Institutional asset owners set environmental and social impact goals in a variety of ways, according to a report out Tuesday from the Global Impact Investing Network.
The GIIN is developing a series of issue briefs on how pension funds, insurance companies and other institutional asset owners set impact priorities and choose targets.
The first brief is based on a survey of 64 pension funds and insurance companies globally, plus some individual interviews.
It found that most of the asset owners seek to achieve environmental and social impact across three to five categories.
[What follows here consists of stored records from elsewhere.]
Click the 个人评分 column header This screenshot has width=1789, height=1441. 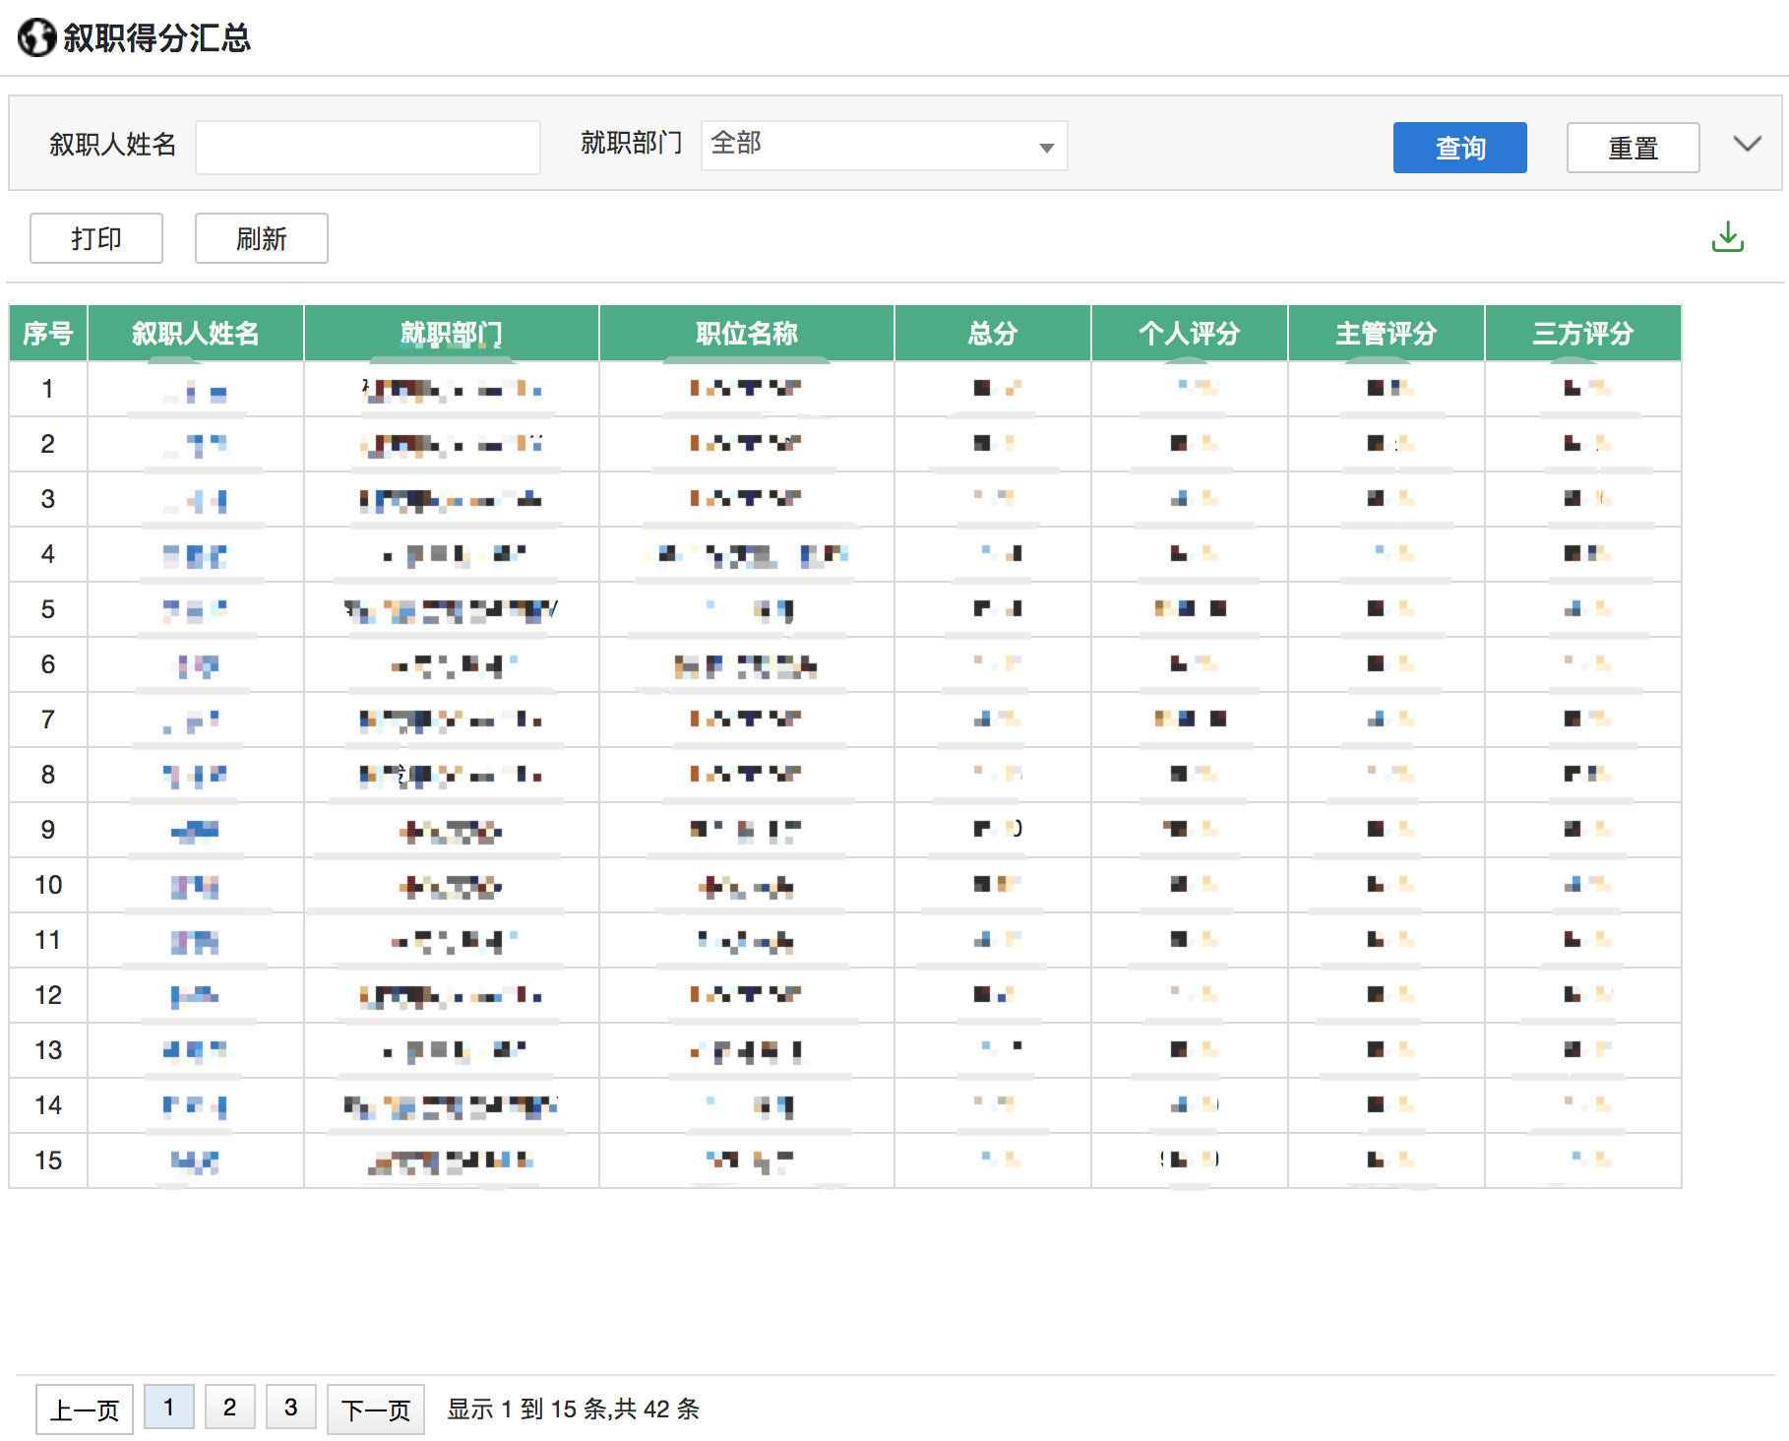1189,334
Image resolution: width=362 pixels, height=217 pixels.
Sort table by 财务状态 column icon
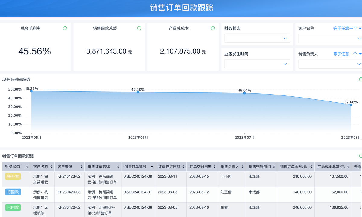click(x=27, y=167)
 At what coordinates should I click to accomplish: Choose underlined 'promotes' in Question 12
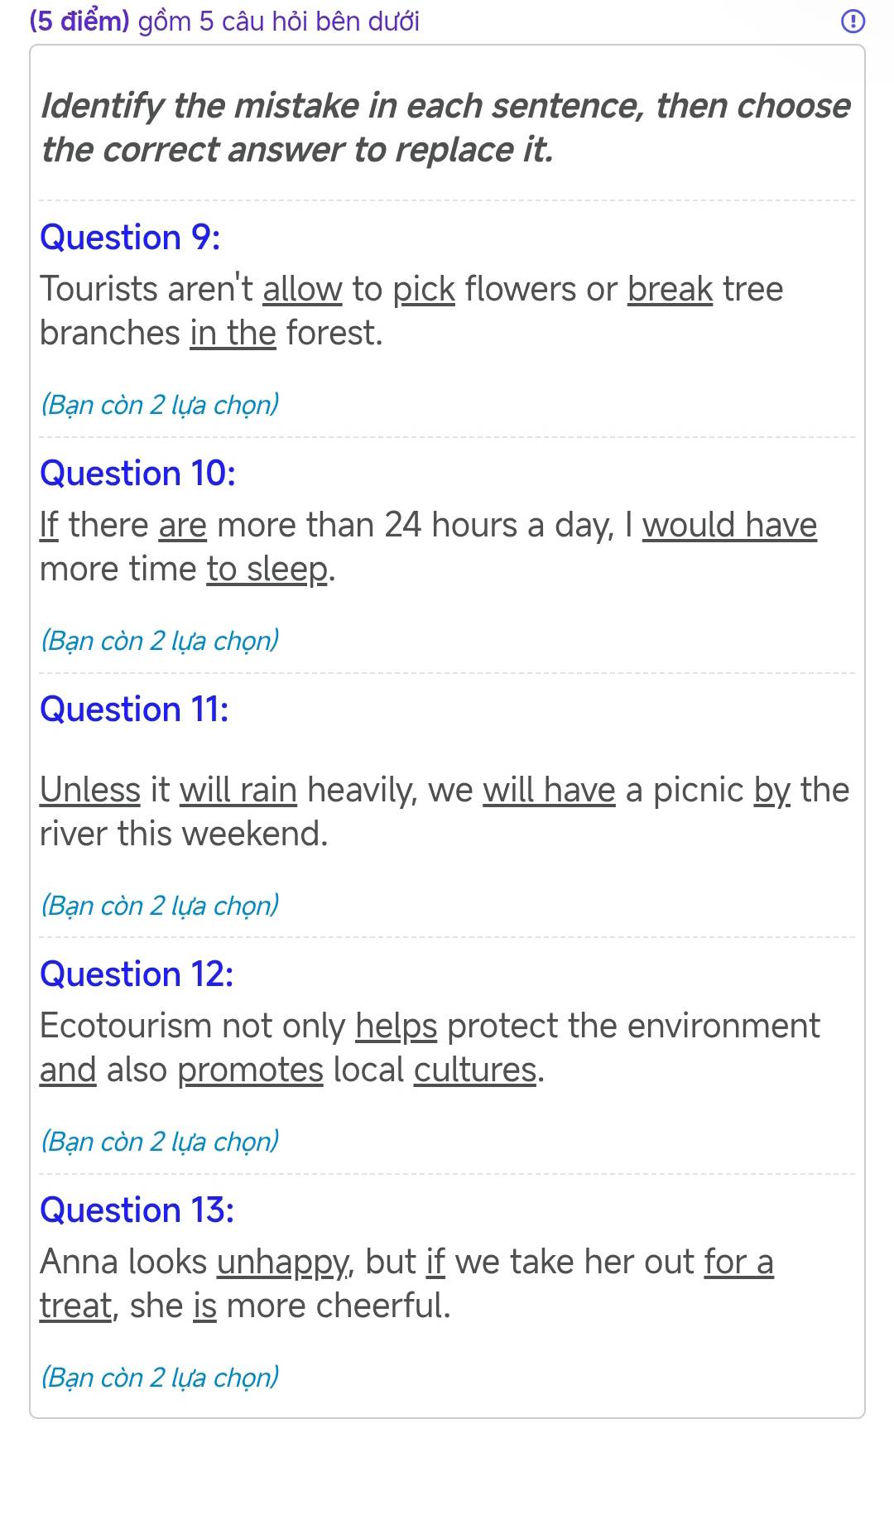coord(250,1070)

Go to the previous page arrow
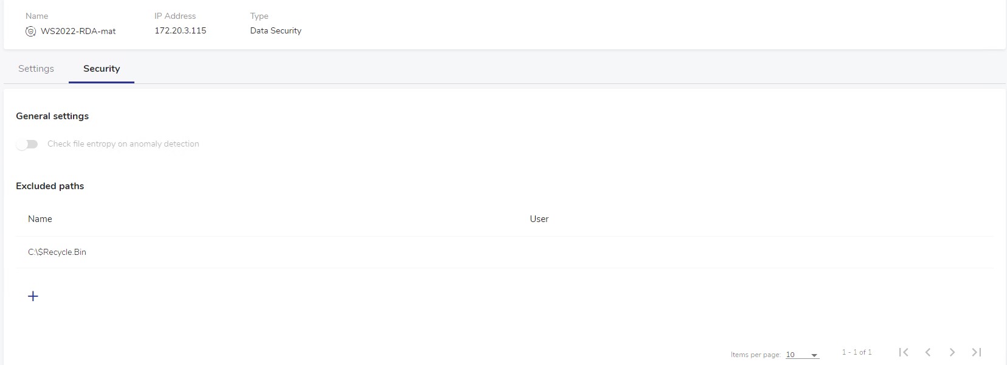click(928, 352)
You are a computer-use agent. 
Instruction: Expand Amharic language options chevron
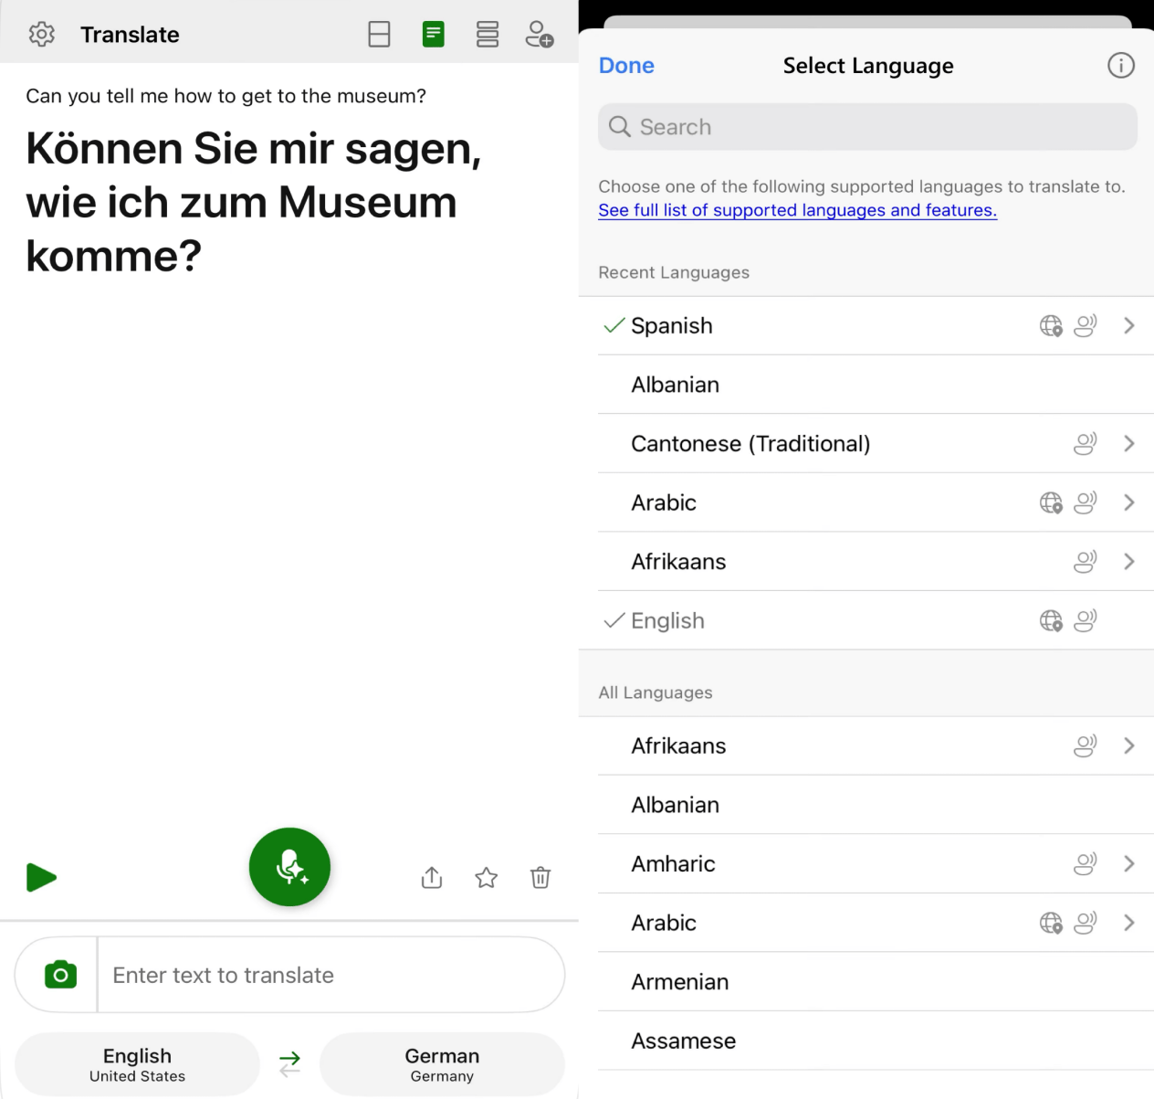(1129, 864)
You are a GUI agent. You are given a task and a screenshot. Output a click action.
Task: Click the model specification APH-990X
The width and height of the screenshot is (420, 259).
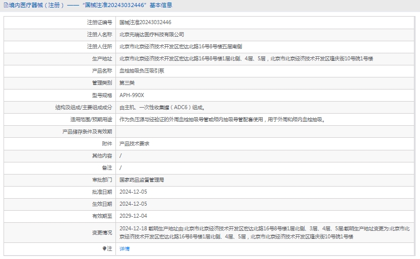[132, 95]
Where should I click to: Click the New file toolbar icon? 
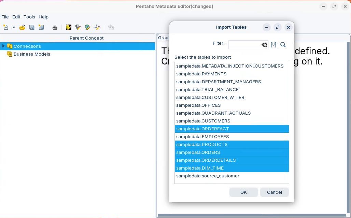(6, 27)
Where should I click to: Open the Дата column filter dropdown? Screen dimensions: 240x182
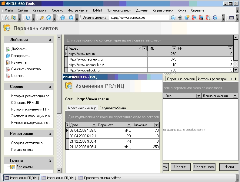pos(94,125)
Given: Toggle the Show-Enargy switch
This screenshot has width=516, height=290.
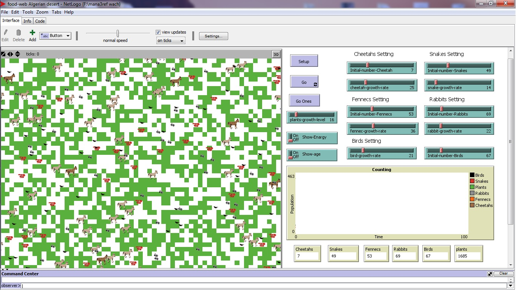Looking at the screenshot, I should (x=290, y=138).
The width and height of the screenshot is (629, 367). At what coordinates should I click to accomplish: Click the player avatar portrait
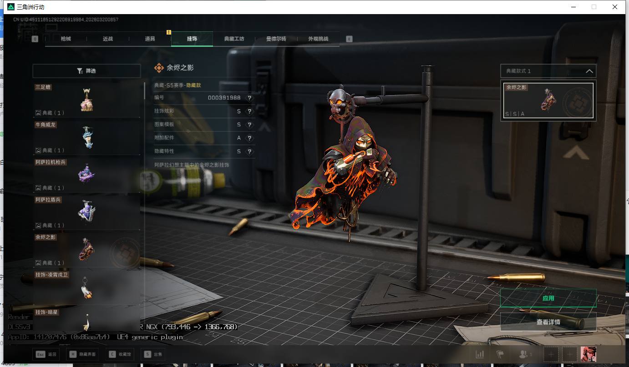pos(588,354)
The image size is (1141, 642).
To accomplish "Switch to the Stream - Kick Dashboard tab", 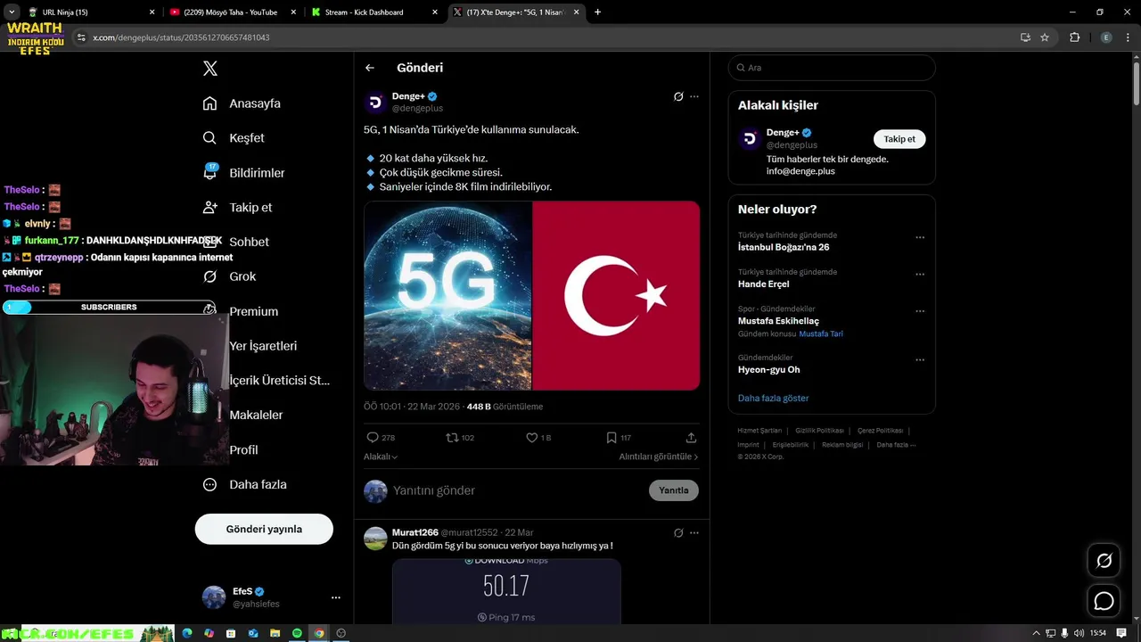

The most often cited categories were climate at 78%, real estate at 72%, energy at 67% and infrastructure at 56%. They have largely coalesced around climate change as a financially material risk factor, the report said.
The key factors for them when setting impact priorities include senior leadership and organizational culture that can be both a barrier and enabler to incorporating impact investments, investment beliefs, internal expertise, regulatory environments, and external environmental and societal drivers.
For those asset owners that set impact targets, two common emerging strategies found were a top-down approach where targets are set at the portfolio level and a bottom-up approach where targets are set at an investment level.
For environmental impact, asset owners set quantifiable and specific targets with science-based reference points, while social targets cited were frequently qualitative and broad.
"Ever mindful of their fiduciary obligation, such investors increasingly see the many ways that the climate crisis and deep social inequities threaten both the long-term value of their assets and the well-being of their beneficiaries. Simultaneously, new policies and emerging regulation are beginning to shape how such asset owners incorporate impact alongside risk and return," said Amit Bouri co-founder and CEO of the Global Impact Investing Network, in the report.
"Institutional asset owners — especially those who recognize how a changing world affects their responsibility to their beneficiaries – have vast opportunity to generate positive change," he said.